WITH FILLFACTOR = 100

 

Finally out Split4 function.

 

 

CREATE FUNCTION dbo.Split4 ( @strString varchar(4000))

RETURNS  @Result TABLE(Value BIGINT)

AS

BEGIN

 

  SET @strString = ','+@strString +','

     

      INSERT INTO @t (Value)

      SELECT SUBSTRING(@strString,N+1,CHARINDEX(',',@strString,N+1)-N-1)

      FROM dbo.Tally

      WHERE N < LEN(@strString)

      AND SUBSTRING(@strString,N,1) = ',' --Notice how we find the comma

 

      RETURN

END   

GO

 

Now, what about the most crucial question: Performance.  so lets put all 4 functions to test.

please note that I am running this on SQL Server 2008. you may need to modify it for SQL 2005.

 

DECLARE @str VARCHAR(4000) = '6,7,7,8,10,12,13,14,16,44,46,47,394,396,417,488,714,717,718,719,722,725,811,818,832,833,836,837,846,913,914,919,922,923,924,925,926,927,927,928,929,929,930,931,932,934,935,1029,1072,1187,1188,1192,1196,1197,1199,1199,1199,1199,1200,1201,1202,1203,1204,1205,1206,1207,1208,1209,1366,1367,1387,1388,1666,1759,1870,2042,2045,2163,2261,2374,2445,2550,2676,2879,2880,2881,2892,2893,2894'

SELECT * FROM dbo.split1 ( @str )

SELECT * FROM dbo.split2 ( @str )

SELECT * FROM dbo.split3 ( @str )

SELECT * FROM dbo.split3 ( @str )

On my laptop, I saw following numbers.

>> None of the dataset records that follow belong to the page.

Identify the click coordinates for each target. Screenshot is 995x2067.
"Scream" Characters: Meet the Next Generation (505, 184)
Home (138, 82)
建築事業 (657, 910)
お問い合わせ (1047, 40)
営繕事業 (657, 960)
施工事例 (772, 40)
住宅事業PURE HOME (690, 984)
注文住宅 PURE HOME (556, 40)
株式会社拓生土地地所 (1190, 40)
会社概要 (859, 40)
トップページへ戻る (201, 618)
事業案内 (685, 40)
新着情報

I expected the XML to be the fastest.

image

 

so I changed the code slightly to test out XML function directly.

 

 

DECLARE @str VARCHAR(4000)

= '6,7,7,8,10,12,13,14,16,44,46,47,394,396,417,488,714,717,718,719,722,725,811,818,832,833,836,837,846,913,914,919,922,923,924,925,926,927,927,928,929,929,930,931,932,934,935,1029,1072,1187,1188,1192,1196,1197,1199,1199,1199,1199,1200,1201,1202,1203,1204,1205,1206,1207,1208,1209,1366,1367,1387,1388,1666,1759,1870,2042,2045,2163,2261,2374,2445,2550,2676,2879,2880,2881,2892,2893,2894'

Declare @x XML

select @x = cast('<A>'+ replace(@str,',','</A><A>')+ '</A>' as xml)

      

select t.value('.', 'int') as inVal

from @x.nodes('/A') as x(t)

image

 

 

Hmm. so just as I thought, XML is faster on its’ own.

there are some more options that I did not consider such as CLR functions. but we will get to those some other time.